この世界、知らんことだらけ:Vol.1昆布はだしを出すために“人生”を終える

さぁ、今週も金曜日になりました。
福岡を語る上で、忘れてはならない偉人伝。
毎週金曜日のお約束。
今日は、福岡県福岡市出身の杉山 龍丸(すぎやま たつまる/1919年-1987年)
私財をなげうち、インドの砂漠に緑をもたらした人物のお話です。
砂漠に木を植えた日本人がいました。
名前は杉山龍丸(すぎやま・たつまる)。
1919年、福岡市で生まれました。
「不可能と思わなければ、すべて可能だ」
─ 杉山龍丸
その言葉の通り、インドの砂漠に木を植え、地下水を呼び戻し、米を育て、命をつなぎました。
夢野久作の長男として
杉山龍丸は、作家・夢野久作(本名:杉山直樹)の長男として誕生。
杉山家の長男として、
家訓 民を親にす
を叩き込まれて育ったようです。
祖父は国の中枢で働く人々に情報を送り続けた杉山茂丸は、夢想家の所を国家参謀。
父も祖父も、人々を支える活動を続ける家系に育ち、杉山龍丸自身も「命をつなぐ」ことに人生を捧げています。
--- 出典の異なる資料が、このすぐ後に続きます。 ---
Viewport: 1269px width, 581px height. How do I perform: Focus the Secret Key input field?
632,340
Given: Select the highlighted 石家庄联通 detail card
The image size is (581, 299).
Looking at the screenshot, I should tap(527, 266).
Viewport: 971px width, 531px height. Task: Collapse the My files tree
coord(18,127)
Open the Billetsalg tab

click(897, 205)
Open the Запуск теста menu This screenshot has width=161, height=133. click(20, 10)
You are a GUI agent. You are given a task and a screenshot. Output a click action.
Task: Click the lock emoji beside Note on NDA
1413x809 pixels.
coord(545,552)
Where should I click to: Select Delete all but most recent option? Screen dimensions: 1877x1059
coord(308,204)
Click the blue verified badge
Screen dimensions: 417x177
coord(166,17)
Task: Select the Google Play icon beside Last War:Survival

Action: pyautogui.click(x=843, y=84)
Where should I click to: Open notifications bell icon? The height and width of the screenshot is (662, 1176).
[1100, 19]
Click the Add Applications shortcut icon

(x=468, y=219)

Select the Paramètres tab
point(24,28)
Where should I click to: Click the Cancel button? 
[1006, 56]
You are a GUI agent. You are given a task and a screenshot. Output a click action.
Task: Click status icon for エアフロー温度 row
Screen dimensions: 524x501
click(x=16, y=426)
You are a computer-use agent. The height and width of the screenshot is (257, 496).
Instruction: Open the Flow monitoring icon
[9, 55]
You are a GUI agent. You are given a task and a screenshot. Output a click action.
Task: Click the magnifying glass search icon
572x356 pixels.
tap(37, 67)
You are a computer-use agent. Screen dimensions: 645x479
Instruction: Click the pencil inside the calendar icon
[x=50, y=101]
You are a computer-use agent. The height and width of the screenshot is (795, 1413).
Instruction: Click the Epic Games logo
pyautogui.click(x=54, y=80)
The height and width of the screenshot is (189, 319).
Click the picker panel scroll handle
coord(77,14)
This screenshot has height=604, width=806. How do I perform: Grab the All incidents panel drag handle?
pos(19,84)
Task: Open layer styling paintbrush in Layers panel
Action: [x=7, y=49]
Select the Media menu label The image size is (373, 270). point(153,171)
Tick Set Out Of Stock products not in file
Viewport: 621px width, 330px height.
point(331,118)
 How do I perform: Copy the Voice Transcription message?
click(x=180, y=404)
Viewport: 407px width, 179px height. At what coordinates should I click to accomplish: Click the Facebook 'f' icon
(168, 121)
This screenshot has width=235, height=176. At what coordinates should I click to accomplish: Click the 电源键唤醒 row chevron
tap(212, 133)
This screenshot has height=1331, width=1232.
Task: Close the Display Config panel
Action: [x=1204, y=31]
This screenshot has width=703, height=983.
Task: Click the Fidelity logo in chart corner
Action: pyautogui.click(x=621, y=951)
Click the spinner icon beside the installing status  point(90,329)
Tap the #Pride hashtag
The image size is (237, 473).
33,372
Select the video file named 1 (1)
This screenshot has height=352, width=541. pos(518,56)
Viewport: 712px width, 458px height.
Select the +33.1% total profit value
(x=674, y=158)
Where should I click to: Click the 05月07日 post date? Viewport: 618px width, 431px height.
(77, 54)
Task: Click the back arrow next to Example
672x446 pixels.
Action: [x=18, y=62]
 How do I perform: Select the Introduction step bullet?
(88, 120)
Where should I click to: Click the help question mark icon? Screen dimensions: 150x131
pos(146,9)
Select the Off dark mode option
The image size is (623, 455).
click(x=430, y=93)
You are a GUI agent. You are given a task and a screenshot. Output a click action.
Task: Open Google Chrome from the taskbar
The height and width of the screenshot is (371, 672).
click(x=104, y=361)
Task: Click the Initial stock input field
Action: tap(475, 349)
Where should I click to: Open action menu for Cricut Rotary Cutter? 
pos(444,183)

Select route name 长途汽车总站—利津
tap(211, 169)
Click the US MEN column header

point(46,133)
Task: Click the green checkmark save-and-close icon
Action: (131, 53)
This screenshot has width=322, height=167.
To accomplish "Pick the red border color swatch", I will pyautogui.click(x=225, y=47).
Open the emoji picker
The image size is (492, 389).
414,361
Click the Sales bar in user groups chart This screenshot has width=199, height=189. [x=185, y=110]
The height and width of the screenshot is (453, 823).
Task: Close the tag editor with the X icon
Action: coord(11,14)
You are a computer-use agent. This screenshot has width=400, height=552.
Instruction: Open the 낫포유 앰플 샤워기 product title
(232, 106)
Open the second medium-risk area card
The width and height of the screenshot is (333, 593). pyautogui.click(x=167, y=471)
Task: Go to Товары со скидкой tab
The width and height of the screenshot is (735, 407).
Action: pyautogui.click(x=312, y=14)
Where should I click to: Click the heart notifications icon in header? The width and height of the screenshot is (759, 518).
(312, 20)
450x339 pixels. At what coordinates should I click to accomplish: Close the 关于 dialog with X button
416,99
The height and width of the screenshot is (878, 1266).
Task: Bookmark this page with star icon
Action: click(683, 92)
戦後、福岡市東区唐原に広がる杉山農園の跡地を拠点に、インド人留学生の技術研修を支援。
陶芸、紙漉き、鋳物など、日本の伝統技術を学びに来たガンジーの直弟子たちと深く関わりました。
緑化のはじまり──香椎宮の不老水
杉山龍丸は、木を植えると蒸発+蒸散。
土壌の水がなくなると主張するガンジーの弟子たちを福岡市東区の香椎宮に案内し、そこに1000年以上湧き続ける「不老水」を見せながら、「森林が水を産む」ことを熱く説きました。
龍丸を信じようと思ったガンジーの弟子たちは、その後、インドの地で、本格的に植林活動をはじめます。
龍丸の没後、インドを訪れた息子の満丸に、
「龍丸は心で話した。だから、私たちも、心で答えた」と、語っています。
ユーカリ並木と蓬莱米──命をつなぐ技術
1962年、インドのネルー首相の招聘で現地を訪れた杉山龍丸。
干魃による餓死を目の当たりにします。
国連に訴えても相手にされず、民間の力で動くことを決意。
インドの国道NH1沿いに約470kmのユーカリ並木を造成。
地下水位を上げ、耕作地を広げました。
さらに、台湾政府から国外持ち出し禁止だった蓬莱米の種籾を粘り強く交渉して入手。
インドに届けることで、インディカ米の3倍の収量を得て、飢餓地帯を米の輸出地域へと変えました。
シュワリクレンジ──砂丘に緑を
ヒマラヤ南部の砂丘地帯「シュワリクレンジ」。
誰もが「緑化なんて無理だ」と言いました。
ですが、杉山龍丸は、モリンガやサダバルといった植物を使い、緑化法を確立。
遊牧民たちと一緒に木を植え、地下水位が上がり、農村が生まれました。
今では、インド北部から餓死者がいなくなったのです。
すべてを手放しても…
杉山龍丸は、福岡市東区唐原の46000坪の土地をすべて売却。
最後の1000坪を手放し、太宰府市国分の借家へ転居。
刀剣や茶道具など、代々継承された文化財も手放しました。
それでも、杉山龍丸は命を救うために動き続ける。
「命を使い切る」
──その覚悟が、杉山龍丸の人生を貫いていました。
中村哲さんとの縁
福岡YMCAで「アジアを考える会」を開いた杉山龍丸は、中村哲さんと出会います。
その会のメンバーの半数が、後のペシャワール会の設立メンバーとなりました。
中村さんはアフガニスタンで活動する中、
日本人スタッフに杉山龍丸のことが書かれた本『グリーンファーザー』を渡していたそうです。
命をつなぐ人は、静かにつながっていく
──その証のような出来事です。
今週の余韻
杉山龍丸の言葉を、金曜日の終わりにもう一度。
不可能と思わなければ、すべて可能だ。
あなたが今、何かに迷っているなら。
この言葉が、静かに背中を押してくれるかもしれません。